In short, the results suggest low effectiveness of monetary policies: the Fed may have great difficulty in protecting against two bubble-like housing busts in many MSA-level housing markets because the negative linkages between housing price dynamics and the federal funds rate are broken in these cities’ bust phases. In this sense, the results echo Bernanke’s argument in terms of the weak direct linkages between monetary policies and the recent housing bubble. Particularly, he emphasized in the conclusion of his 2010 AEA meeting speech: “Although the most rapid price increases occurred when short-term interest rates were at their lowest levels, the magnitude of house price gains seems too large to be readily explainable by the stance of monetary policy alone.” The study demonstrates that threshold interrelations are informative in capturing bubble-like housing busts in the USA, and the results are consistent with those of the previous literature on metropolitan housing markets.

5 Conclusions

This paper provides fresh implications for monetary policy timings and effectiveness for housing bubbles by investigating the contemporaneous interrelations between MSA-level housing prices and the federal funds rate during 1991–2010. The proposed threshold unobserved components model is capable of tracking the timings of monetary policies: roughly half of the largest U.S. metropolitan housing markets experience significant housing bust regimes that coincide with the U.S. bubble-like housing busts in 1990s and 2006–2007 and the downward movements in the federal funds rate. Nevertheless, the findings suggest the low effectiveness of monetary policies in forestalling the recent housing crisis and echo the remarks of Bernanke and the arguments in the existing literature in terms of the weak direct linkages between monetary policies and housing bubbles.

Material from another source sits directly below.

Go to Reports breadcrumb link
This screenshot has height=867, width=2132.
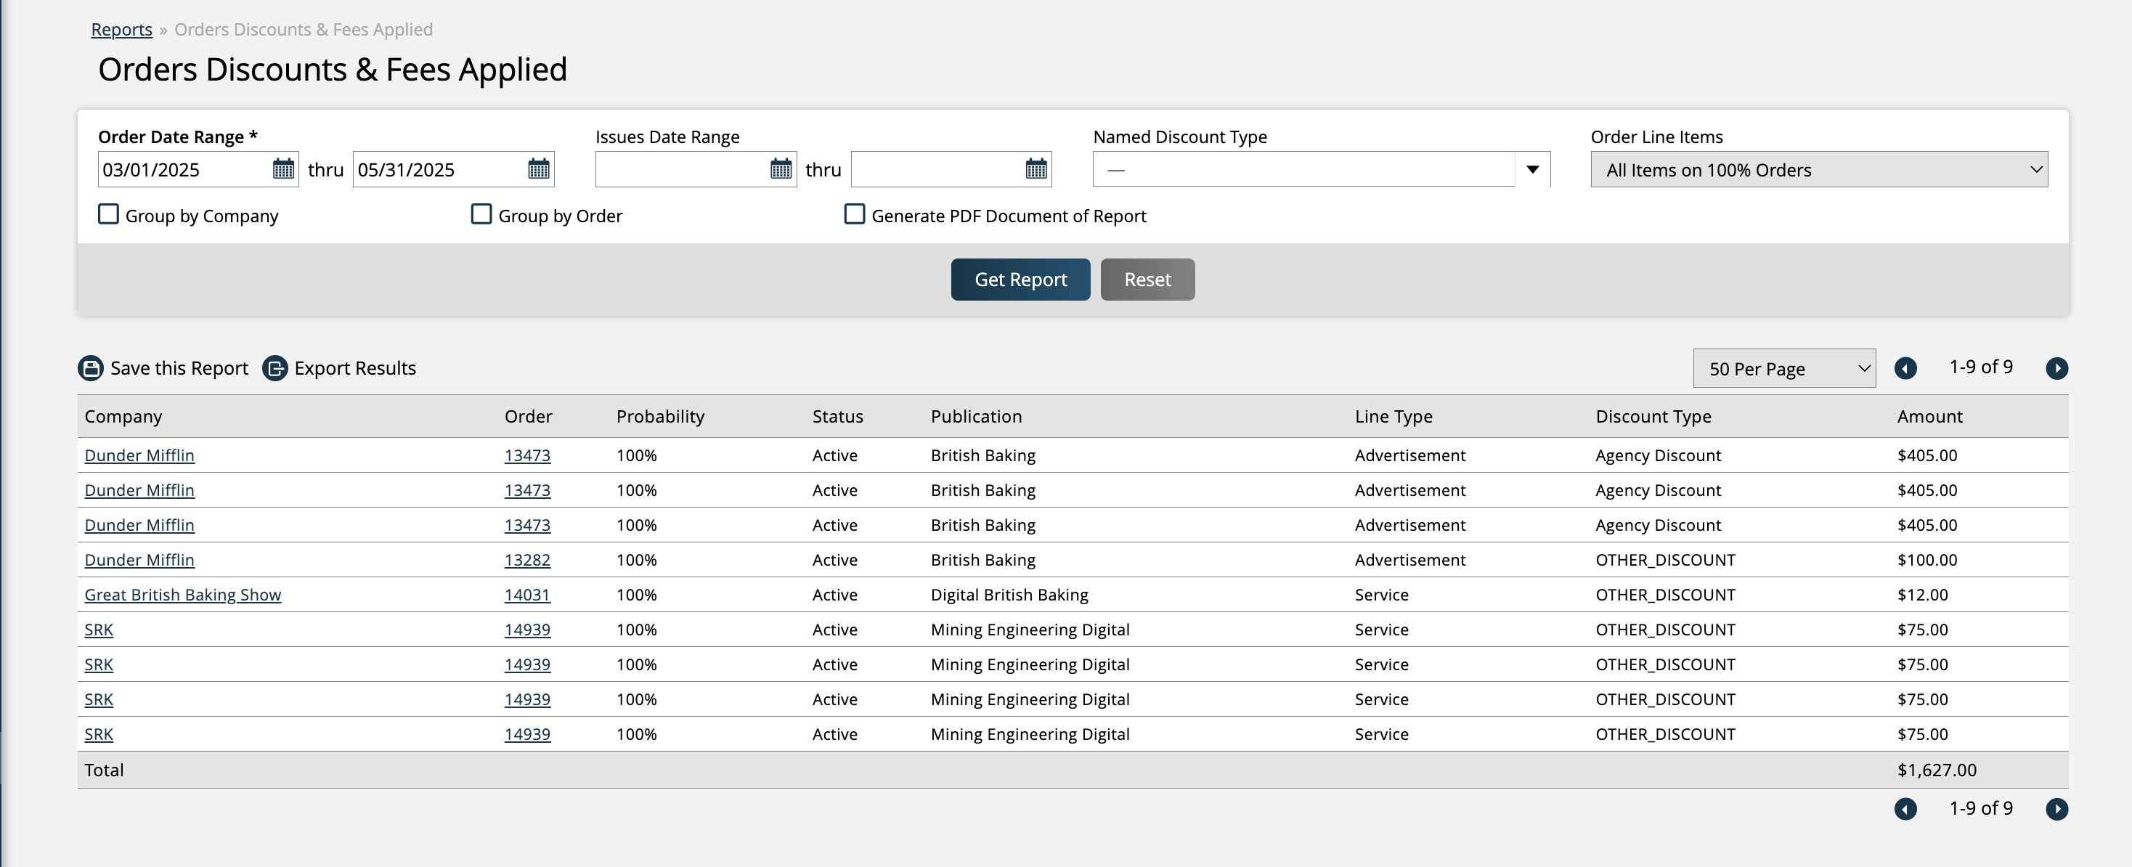pyautogui.click(x=122, y=30)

The counterintuitively positive linkages between housing price and the federal funds rate are indicative of possible housing bubbles in some metropolitan housing markets, particularly for Phoenix, Riverside, San Diego, and Washington, DC.

While this study facilitates our investigations into different monetary policy effectiveness across metropolitan housing markets, several important questions remain open. For example, along the lines of Moench and Ng (2011) and Del Negro and Otrok (2007), it would be of interest for future research to investigate divergent housing market dynamics and vulnerabilities to housing bubbles under dynamic factor frameworks. Also, using other variables, such as the GDP gap or per capita income, to proxy for economic fundamentals would enrich our investigation into housing bubble vulnerabilities for disaggregate housing markets. Overall, this study reveals the challenges of monetary policy-making during crisis periods and invites further research on the monetary policy effectiveness and housing bubble implications in asset markets.